**Task to carry out**
Pull out the lines of the data below, from the line containing "Sort results by app column" through the line containing "Action: [263, 41]", and reproduce them verbatim with both end lines included.

Word and item position data:

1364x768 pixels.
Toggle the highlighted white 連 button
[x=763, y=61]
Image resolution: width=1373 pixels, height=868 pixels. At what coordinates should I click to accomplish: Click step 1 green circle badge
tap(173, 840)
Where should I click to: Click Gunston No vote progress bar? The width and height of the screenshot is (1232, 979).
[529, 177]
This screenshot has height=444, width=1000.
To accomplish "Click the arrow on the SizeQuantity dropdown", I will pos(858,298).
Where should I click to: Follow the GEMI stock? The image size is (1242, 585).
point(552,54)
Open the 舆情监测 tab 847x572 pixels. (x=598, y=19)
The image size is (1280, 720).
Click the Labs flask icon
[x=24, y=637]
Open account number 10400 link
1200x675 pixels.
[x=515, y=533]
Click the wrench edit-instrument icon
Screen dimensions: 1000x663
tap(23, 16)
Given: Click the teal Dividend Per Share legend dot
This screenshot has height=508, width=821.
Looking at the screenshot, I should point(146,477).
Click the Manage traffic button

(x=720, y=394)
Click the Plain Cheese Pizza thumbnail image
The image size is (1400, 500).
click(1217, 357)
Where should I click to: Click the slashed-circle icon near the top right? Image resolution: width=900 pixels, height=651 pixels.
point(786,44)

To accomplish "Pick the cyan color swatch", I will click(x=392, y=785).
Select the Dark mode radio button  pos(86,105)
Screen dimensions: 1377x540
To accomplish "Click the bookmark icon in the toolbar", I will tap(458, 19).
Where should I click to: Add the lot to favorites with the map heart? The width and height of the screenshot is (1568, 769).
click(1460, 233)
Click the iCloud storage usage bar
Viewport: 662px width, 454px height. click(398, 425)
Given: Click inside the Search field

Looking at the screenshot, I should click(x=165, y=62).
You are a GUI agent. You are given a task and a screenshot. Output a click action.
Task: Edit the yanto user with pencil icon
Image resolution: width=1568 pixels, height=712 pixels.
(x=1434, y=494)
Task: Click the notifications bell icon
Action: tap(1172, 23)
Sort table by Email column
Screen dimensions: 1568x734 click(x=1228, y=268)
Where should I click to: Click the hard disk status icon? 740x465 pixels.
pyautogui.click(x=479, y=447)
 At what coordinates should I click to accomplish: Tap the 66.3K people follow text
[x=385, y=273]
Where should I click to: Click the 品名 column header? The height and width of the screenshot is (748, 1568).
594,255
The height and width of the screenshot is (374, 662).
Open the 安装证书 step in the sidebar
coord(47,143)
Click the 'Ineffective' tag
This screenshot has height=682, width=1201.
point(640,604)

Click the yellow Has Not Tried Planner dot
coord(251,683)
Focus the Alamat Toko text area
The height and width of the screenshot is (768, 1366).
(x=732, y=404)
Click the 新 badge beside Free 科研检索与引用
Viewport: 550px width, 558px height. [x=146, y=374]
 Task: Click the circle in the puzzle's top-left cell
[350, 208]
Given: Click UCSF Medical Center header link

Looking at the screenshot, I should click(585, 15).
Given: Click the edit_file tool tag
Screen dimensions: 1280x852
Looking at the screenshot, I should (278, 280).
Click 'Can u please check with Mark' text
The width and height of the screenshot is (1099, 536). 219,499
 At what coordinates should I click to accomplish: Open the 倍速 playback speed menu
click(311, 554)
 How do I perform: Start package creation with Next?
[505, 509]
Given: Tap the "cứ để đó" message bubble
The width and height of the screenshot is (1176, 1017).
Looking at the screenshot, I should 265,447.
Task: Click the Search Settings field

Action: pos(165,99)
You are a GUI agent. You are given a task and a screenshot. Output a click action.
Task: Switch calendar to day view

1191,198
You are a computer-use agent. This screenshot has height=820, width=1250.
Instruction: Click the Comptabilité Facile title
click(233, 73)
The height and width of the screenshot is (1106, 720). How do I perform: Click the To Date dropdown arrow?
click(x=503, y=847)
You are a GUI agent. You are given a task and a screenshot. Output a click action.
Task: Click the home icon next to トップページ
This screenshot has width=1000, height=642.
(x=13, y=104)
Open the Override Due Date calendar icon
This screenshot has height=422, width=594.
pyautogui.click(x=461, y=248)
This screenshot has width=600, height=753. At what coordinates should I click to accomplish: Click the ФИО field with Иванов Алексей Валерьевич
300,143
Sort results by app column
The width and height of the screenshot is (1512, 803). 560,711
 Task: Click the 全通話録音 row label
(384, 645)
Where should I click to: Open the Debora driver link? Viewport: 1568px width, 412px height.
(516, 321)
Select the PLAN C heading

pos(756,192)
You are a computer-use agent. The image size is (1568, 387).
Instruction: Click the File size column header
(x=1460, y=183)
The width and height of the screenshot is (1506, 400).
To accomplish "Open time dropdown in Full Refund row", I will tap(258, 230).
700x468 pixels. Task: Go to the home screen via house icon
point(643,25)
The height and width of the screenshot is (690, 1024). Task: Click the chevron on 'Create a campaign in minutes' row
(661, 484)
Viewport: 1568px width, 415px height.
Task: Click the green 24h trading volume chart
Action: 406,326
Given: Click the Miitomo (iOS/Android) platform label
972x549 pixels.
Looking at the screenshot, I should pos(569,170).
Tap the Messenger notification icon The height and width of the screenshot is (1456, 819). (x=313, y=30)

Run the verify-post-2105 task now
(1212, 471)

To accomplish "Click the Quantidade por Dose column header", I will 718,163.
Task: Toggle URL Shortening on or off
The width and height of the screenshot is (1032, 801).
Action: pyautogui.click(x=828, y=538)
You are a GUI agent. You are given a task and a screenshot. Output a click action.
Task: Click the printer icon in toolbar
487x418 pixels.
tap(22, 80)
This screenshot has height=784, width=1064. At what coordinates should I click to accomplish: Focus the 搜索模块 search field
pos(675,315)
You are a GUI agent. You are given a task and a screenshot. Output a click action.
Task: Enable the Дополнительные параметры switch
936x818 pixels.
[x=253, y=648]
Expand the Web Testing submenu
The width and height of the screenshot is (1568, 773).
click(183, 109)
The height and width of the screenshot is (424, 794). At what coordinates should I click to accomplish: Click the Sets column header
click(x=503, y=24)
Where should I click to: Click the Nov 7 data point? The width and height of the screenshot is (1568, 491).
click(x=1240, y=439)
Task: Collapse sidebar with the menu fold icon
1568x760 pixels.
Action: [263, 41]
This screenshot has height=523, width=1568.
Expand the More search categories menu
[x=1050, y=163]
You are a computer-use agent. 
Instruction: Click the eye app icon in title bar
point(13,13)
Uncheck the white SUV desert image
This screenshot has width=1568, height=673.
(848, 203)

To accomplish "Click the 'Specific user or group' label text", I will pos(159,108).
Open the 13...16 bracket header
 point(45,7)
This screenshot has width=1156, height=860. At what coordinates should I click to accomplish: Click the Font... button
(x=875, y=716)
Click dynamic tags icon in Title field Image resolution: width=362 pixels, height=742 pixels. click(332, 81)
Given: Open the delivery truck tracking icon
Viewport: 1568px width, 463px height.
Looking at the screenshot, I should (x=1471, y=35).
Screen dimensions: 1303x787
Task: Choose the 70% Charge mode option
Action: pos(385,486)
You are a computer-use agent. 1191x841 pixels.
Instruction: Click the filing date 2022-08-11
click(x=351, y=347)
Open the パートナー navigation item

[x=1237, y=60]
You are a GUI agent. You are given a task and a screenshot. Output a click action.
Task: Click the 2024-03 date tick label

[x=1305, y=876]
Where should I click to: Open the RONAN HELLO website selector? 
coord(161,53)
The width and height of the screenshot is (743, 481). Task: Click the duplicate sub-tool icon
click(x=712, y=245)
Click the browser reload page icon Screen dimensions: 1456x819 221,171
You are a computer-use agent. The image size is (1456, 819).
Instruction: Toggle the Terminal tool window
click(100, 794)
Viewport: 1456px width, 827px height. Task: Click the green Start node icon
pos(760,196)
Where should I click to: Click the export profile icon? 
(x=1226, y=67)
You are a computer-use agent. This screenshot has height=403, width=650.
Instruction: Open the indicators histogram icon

**Written answer**
Sort results by app column
The width and height of the screenshot is (1512, 803). 560,711
 Task: Click the 全通話録音 row label
(384, 645)
Where should I click to: Open the Debora driver link? Viewport: 1568px width, 412px height.
(516, 321)
Select the PLAN C heading

pos(756,192)
You are a computer-use agent. The image size is (1568, 387).
Instruction: Click the File size column header
(x=1460, y=183)
The width and height of the screenshot is (1506, 400).
To accomplish "Open time dropdown in Full Refund row", I will tap(258, 230).
700x468 pixels. Task: Go to the home screen via house icon
point(643,25)
The height and width of the screenshot is (690, 1024). Task: Click the chevron on 'Create a campaign in minutes' row
(661, 484)
Viewport: 1568px width, 415px height.
Task: Click the green 24h trading volume chart
Action: 406,326
Given: Click the Miitomo (iOS/Android) platform label
972x549 pixels.
Looking at the screenshot, I should pos(569,170).
Tap the Messenger notification icon The height and width of the screenshot is (1456, 819). (x=313, y=30)

Run the verify-post-2105 task now
(1212, 471)

To accomplish "Click the Quantidade por Dose column header", I will 718,163.
Task: Toggle URL Shortening on or off
The width and height of the screenshot is (1032, 801).
Action: pyautogui.click(x=828, y=538)
You are a GUI agent. You are given a task and a screenshot. Output a click action.
Task: Click the printer icon in toolbar
487x418 pixels.
tap(22, 80)
This screenshot has height=784, width=1064. At what coordinates should I click to accomplish: Focus the 搜索模块 search field
pos(675,315)
You are a GUI agent. You are given a task and a screenshot. Output a click action.
Task: Enable the Дополнительные параметры switch
936x818 pixels.
[x=253, y=648]
Expand the Web Testing submenu
The width and height of the screenshot is (1568, 773).
click(183, 109)
The height and width of the screenshot is (424, 794). At what coordinates should I click to accomplish: Click the Sets column header
click(x=503, y=24)
Where should I click to: Click the Nov 7 data point? The width and height of the screenshot is (1568, 491).
click(x=1240, y=439)
Task: Collapse sidebar with the menu fold icon
1568x760 pixels.
Action: [263, 41]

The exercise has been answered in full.